Le BTS NDRC est l’une des formations les plus reconnues pour accéder directement aux métiers commerciaux. Le BTS MCO constitue une excellente alternative pour ceux qui s’orientent vers la gestion et le management commercial. Ces deux formations peuvent être réalisées en alternance, ce qui permet d’acquérir une expérience terrain dès la première année.
Peut-on devenir commercial sans expérience ?
Oui. Les entreprises recrutent régulièrement des alternants et des jeunes diplômés qu’elles forment à leurs méthodes et à leurs produits. L’essentiel est d’avoir les bonnes qualités relationnelles et de montrer une vraie motivation lors de l’entretien. Un profil sans expérience mais avec une formation en alternance est souvent préféré à un profil sans expérience et sans terrain.
Quel est le salaire d'un commercial débutant en 2026 ?
Un commercial débutant peut espérer entre 28 000 et 35 000 euros bruts annuels selon son secteur d’activité et sa région, auxquels s’ajoute généralement une part variable (commissions ou primes liées aux résultats). Dans les secteurs les plus dynamiques comme la tech ou le B2B, les packages peuvent être significativement plus élevés dès l’entrée.
Le métier de commercial recrute-t-il vraiment ?
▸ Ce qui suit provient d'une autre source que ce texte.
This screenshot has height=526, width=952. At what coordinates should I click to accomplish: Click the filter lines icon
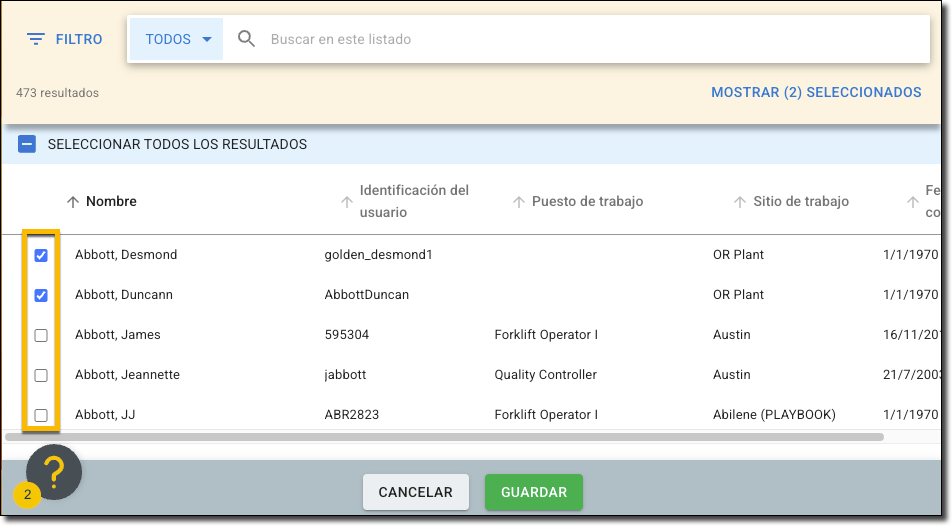pyautogui.click(x=36, y=40)
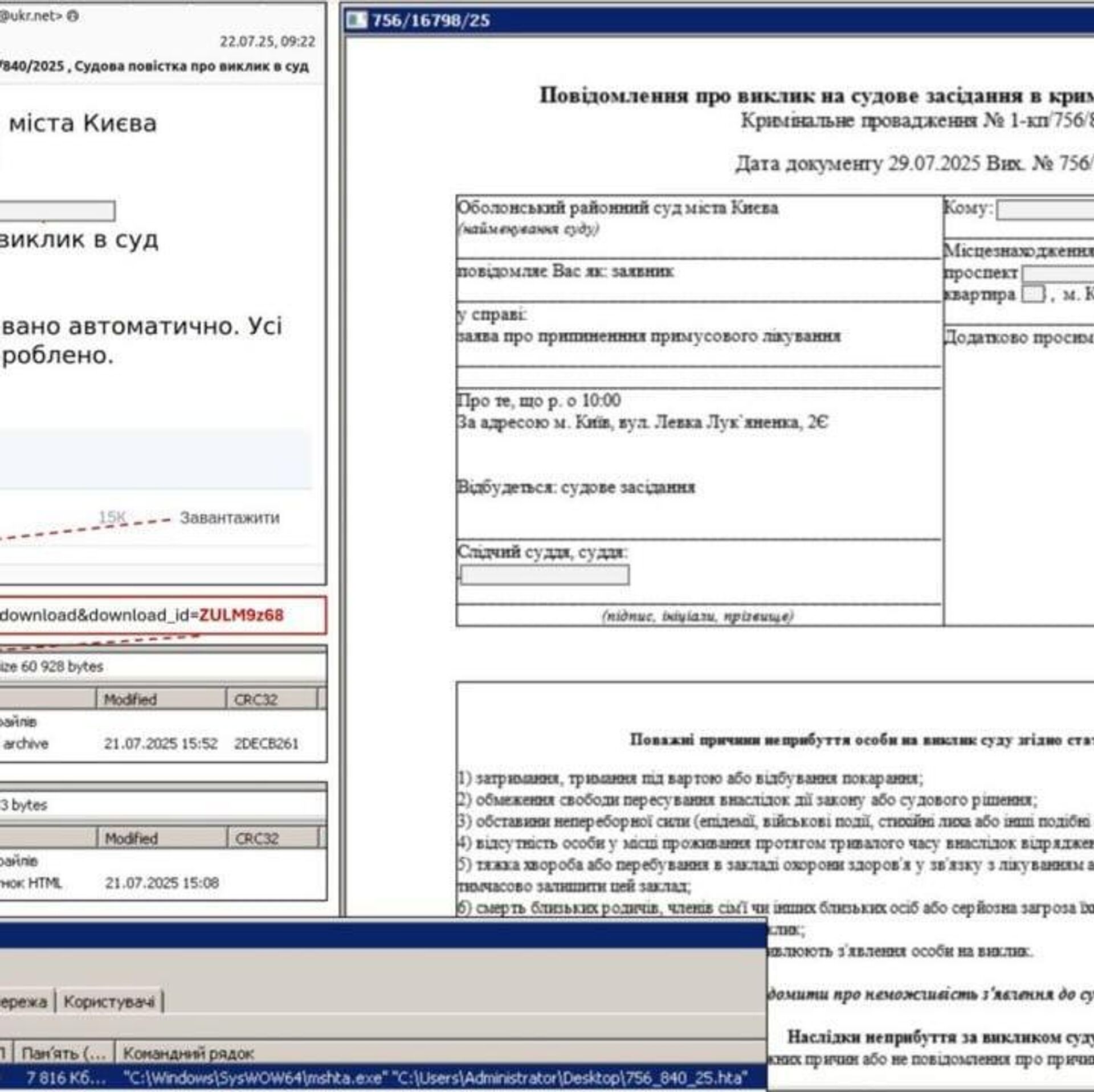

Oui, massivement. Le turn-over élevé du secteur (~25 %/an) génère un flux continu d’offres, et les métiers de la vente B2B figureront parmi les plus difficiles à pourvoir d’ici 2030 selon la DARES. C’est l’un des secteurs les plus accessibles aux jeunes diplômés.
Le métier de commercial est une excellente option pour les étudiants qui aiment les relations humaines, les défis et le travail de terrain. Accessible grâce à un BTS NDRC ou MCO, particulièrement en alternance, il permet d’acquérir rapidement des compétences recherchées, avec des perspectives d’évolution salariale et de carrière parmi les plus dynamiques du marché.
En choisissant une formation professionnalisante et en développant votre expérience en entreprise dès vos études, vous vous positionnez sur un marché qui recrute durablement et qui valorise les profils capables d’aller chercher des résultats.